Как-то раз мне сообщили, что один из моих друзей прозвал меня Акулой. Я почесывал затылок, не зная, обижаться мне или радоваться. Так, значит, я акула, которая плывет за кораблем и все поглощает! Ну, что ж! По существу говоря, быть акулой даже лестно! Да, да, я горжусь этим и хочу быть акулой! Акулой, которая поглощает современный мир. Я имею на это право, и если это мне удастся, я буду достоин похвалы. Великий труженик и творец всегда переваривает свой век, чтобы воссоздать его в живых образах.

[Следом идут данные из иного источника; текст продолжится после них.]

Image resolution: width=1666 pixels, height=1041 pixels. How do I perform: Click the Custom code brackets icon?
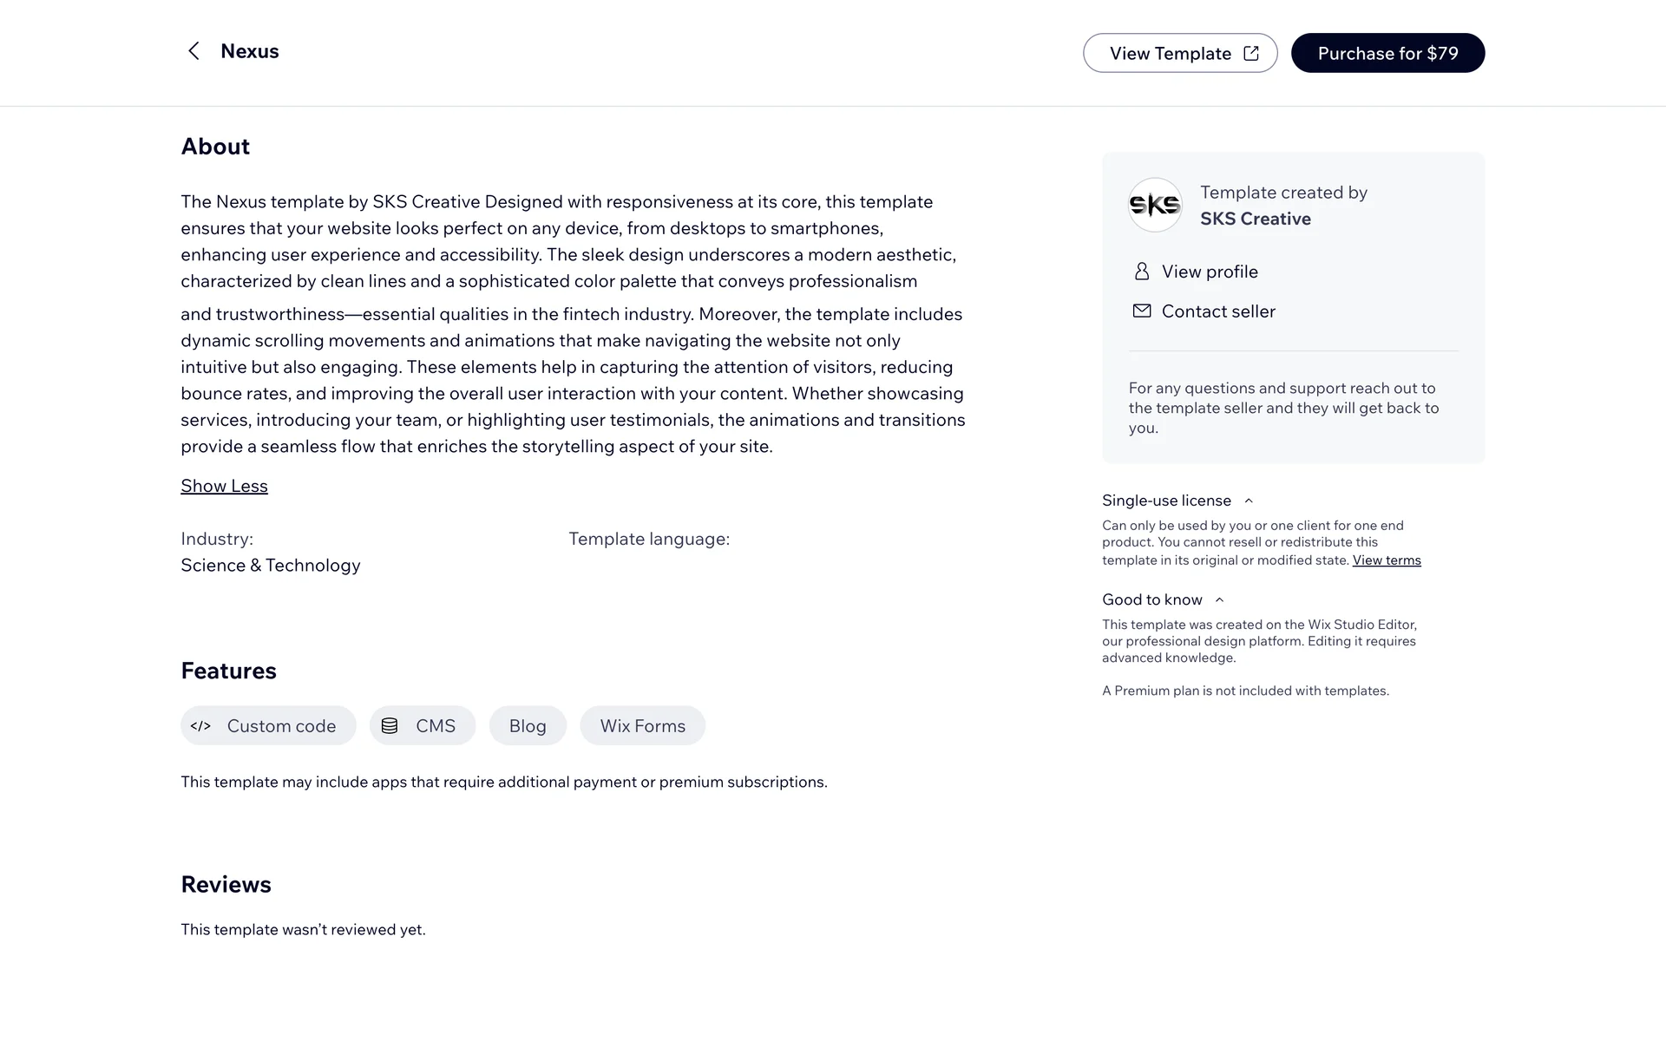pos(200,726)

И вот когда какой-нибудь господинчик обвиняет меня в плагиате, мне остается только пожать плечами! Уже тридцать с лишним лет я занимаюсь творчеством и произвел на свет больше тысячи детей, они все со мной; а сколько я исписал страниц, — я создал целый мир, населенный людьми и богатый событиями! Разве я не доказал свою плодовитость, сотворив столько людей? Разве я не окружен на редкость многочисленной семьей? Как же мне не хохотать, когда меня обвиняют, что я ворую детей у других?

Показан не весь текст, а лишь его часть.